Skip to content

Redis Persistence Backend

The Redis persistence backend provides distributed, durable, and horizontally scalable storage for Papyra actor systems. It is designed for production deployments where multiple processes, machines, or containers must coordinate reliably.

Unlike file-based persistence, Redis enables:

  • Multi-consumer event streams
  • Consumer groups and message claiming
  • Near-real-time recovery
  • Operational introspection via Redis tooling

This backend is built on Redis Streams, not simple lists or pub/sub.


When to Use Redis Persistence

Choose the Redis backend when you need:

  • Multiple actor systems consuming the same event stream
  • High write throughput with low latency
  • Crash recovery across machines
  • Operational tooling (pending messages, lag, consumers)
  • Kubernetes / cloud-native deployments

Avoid Redis persistence if:

  • You need zero external dependencies
  • You are running embedded or single-process workloads
  • You require immutable append-only logs on disk

Architecture Overview

Each logical persistence category maps to a Redis Stream:

Category Redis Key
Events {prefix}:{system_id}:events
Audits {prefix}:{system_id}:audits
Dead Letters {prefix}:{system_id}:dead_letters

Each stream entry contains:

  • A Redis Stream ID
  • A single data field containing JSON
  • A kind discriminator (event, audit, dead_letter)

All writes are append-only.


Configuration

from papyra.persistence.backends.redis import RedisStreamsConfig

config = RedisStreamsConfig(
    url="redis://localhost:6379/0",
    prefix="papyra",
    system_id="orders",
)

Configuration Fields

  • url – Redis connection URL
  • prefix – Namespace for all keys
  • system_id – Logical system identifier
  • scan_sample_size – Safety bound for startup scans
  • max_read – Upper bound for XRANGE reads
  • approx_trim – Use approximate trimming during compaction
  • quarantine_prefix – Optional quarantine namespace

Enabling Redis Persistence

from papyra.conf import settings
from papyra.persistence.backends.redis import RedisStreamsPersistence

settings.persistence = RedisStreamsPersistence(config)

Once enabled:

  • All actors automatically persist events
  • Startup scans run through Redis
  • Recovery and compaction use Redis-native primitives

Consumer Groups

Redis persistence supports consumer groups for scalable consumption.
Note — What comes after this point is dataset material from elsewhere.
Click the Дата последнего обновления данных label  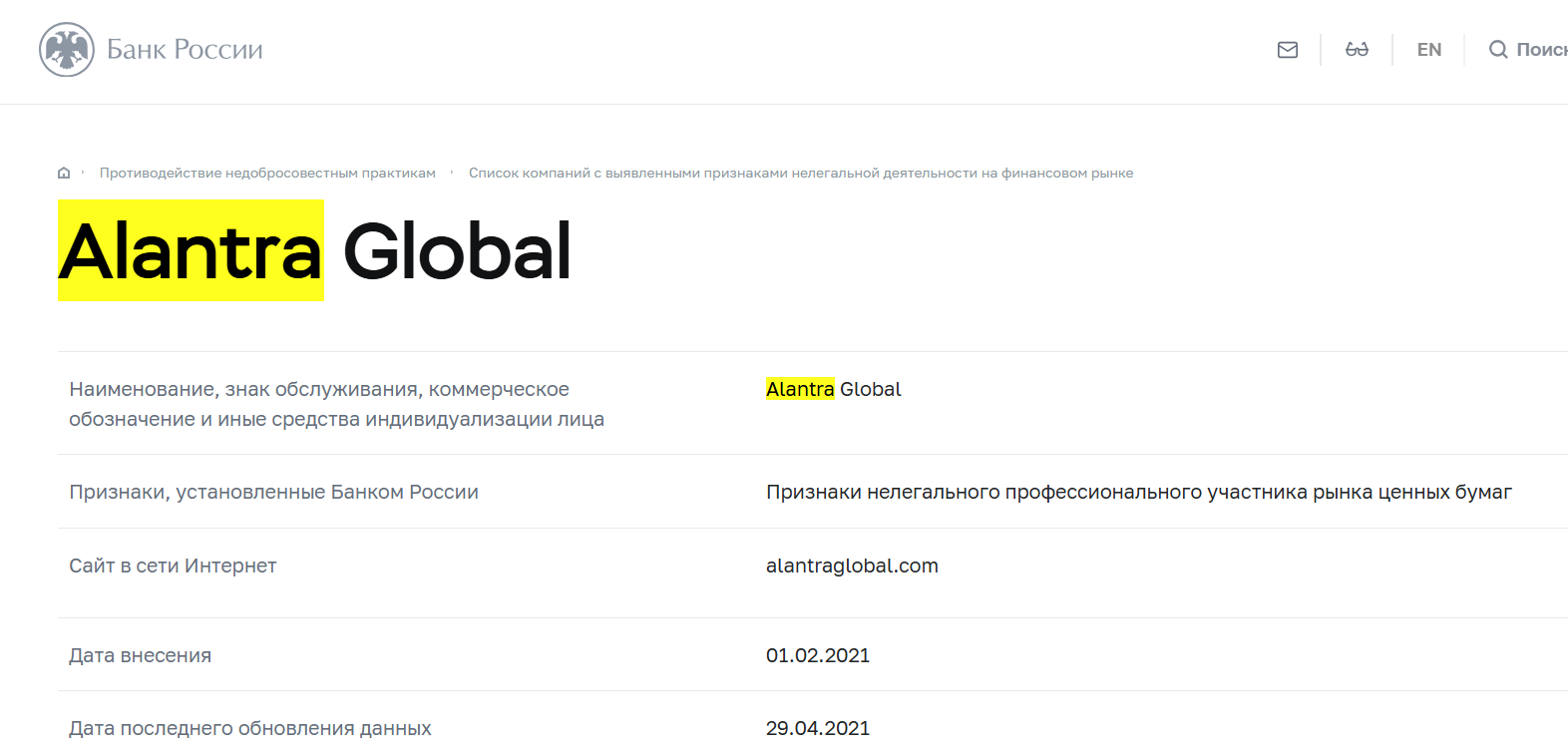click(250, 728)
Reading with a Consumer Group

items = await backend.consume(
    kind="events",
    cfg=RedisConsumerGroupConfig(
        group="workers",
        consumer="worker-1",
        count=100,
        block_ms=1000,
    ),
    read_id=">",
)

This guarantees:

  • Each message is delivered to only one consumer
  • Pending messages are tracked by Redis
  • Crashed consumers do not lose messages

Acknowledgement

Messages must be explicitly acknowledged:

await backend.ack(
    kind="events",
    group="workers",
    ids=[item.id for item in items],
)

Unacked messages remain pending.


Pending Messages & Claiming

Inspect Pending Messages

summary = await backend.pending_summary(
    kind="events",
    group="workers",
)

The summary includes:

  • Pending count
  • Min / max IDs
  • Per-consumer breakdown

Claiming Messages

If a consumer crashes, another consumer can claim its messages:

claimed = await backend.claim(
    kind="events",
    group="workers",
    consumer="worker-2",
    min_idle_ms=0,
    entry_ids=[entry_id],
)

This is a hard recovery mechanism.


Recovery Semantics

Redis recovery is logical, not physical.

  • Corrupted JSON entries are detected during scans
  • Recovery rewrites clean entries
  • Invalid entries are skipped or quarantined
  • Streams themselves are never deleted

Redis never blocks on recovery.


Compaction

Compaction uses XTRIM internally.

  • Old entries are removed based on retention policy
  • Approximate trimming is used by default
  • No stream locks are taken
  • Operation is atomic per stream
papyra persistence compact

Retention Interaction

Redis retention applies during: - Compaction - Startup recovery - Explicit maintenance runs

Retention does not block writes.


Operational Visibility

Because Redis is external, you gain:

  • XPENDING visibility
  • Consumer lag inspection
  • Redis slowlog
  • Redis keyspace monitoring
  • Prometheus / Redis exporter integration

This makes Redis persistence ideal for: - SRE teams - Cloud deployments - Large actor fleets


Guarantees

Property Guarantee
Ordering Per stream
Durability Redis-backed
Delivery At-least-once
Duplication Possible (must be idempotent)
Recovery Manual or automated

Summary

Redis persistence turns Papyra into a distributed actor system.

It trades simplicity for: - Scalability - Fault tolerance - Operational control

For production-grade systems, Redis is the recommended backend.